REQUIRED TASK
Print, word for word, the lines of the data from the line containing "[Seguir en LinkedIn] (216, 2187)" through the line containing "[Seguir en Facebook] (155, 2187)", including both of those lines.

--- START ---

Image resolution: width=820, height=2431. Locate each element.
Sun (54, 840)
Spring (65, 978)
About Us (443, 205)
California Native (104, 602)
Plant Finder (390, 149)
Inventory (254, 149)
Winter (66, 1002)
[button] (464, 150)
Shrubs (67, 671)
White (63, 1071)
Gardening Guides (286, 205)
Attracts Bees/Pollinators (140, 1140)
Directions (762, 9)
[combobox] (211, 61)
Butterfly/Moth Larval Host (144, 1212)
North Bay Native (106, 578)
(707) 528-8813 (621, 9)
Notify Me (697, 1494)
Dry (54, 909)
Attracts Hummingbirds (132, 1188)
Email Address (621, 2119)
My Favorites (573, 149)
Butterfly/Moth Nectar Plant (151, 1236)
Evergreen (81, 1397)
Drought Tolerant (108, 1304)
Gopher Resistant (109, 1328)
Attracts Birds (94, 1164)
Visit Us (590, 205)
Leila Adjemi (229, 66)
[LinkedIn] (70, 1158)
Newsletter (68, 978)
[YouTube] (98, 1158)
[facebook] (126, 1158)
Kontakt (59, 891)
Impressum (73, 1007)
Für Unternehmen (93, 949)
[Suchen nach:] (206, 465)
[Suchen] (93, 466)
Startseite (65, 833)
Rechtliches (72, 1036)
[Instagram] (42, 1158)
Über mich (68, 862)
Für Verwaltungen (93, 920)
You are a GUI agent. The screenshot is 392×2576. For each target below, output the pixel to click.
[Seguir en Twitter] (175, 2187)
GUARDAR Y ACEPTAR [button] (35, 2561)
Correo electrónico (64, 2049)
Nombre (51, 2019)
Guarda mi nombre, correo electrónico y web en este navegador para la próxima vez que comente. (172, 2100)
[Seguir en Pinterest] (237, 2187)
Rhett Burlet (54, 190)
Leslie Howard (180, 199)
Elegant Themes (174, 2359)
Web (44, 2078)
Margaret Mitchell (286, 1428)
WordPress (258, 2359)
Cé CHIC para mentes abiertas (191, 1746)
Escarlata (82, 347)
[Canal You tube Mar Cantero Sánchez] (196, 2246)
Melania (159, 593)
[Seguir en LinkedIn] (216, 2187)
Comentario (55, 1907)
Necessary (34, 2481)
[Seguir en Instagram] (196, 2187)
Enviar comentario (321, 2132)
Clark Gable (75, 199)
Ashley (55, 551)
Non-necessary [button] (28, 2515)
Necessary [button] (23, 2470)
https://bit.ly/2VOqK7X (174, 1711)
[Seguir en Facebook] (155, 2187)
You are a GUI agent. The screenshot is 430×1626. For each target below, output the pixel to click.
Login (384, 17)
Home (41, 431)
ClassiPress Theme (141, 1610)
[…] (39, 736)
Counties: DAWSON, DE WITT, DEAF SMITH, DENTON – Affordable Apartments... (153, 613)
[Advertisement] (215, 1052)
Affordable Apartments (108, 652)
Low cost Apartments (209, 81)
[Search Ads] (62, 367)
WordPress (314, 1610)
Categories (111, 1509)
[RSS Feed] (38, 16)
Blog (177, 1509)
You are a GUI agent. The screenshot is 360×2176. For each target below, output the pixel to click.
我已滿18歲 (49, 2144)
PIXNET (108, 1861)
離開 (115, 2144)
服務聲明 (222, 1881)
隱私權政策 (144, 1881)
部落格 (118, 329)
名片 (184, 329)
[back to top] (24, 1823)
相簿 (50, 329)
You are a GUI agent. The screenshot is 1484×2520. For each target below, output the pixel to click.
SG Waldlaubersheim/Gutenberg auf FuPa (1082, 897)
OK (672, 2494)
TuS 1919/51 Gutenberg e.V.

--- END ---

RESPONSE BELOW
[Seguir en LinkedIn] (216, 2187)
Comentario (55, 1907)
Necessary (34, 2481)
[Seguir en Instagram] (196, 2187)
Enviar comentario (321, 2132)
Clark Gable (75, 199)
Ashley (55, 551)
Non-necessary [button] (28, 2515)
Necessary [button] (23, 2470)
https://bit.ly/2VOqK7X (174, 1711)
[Seguir en Facebook] (155, 2187)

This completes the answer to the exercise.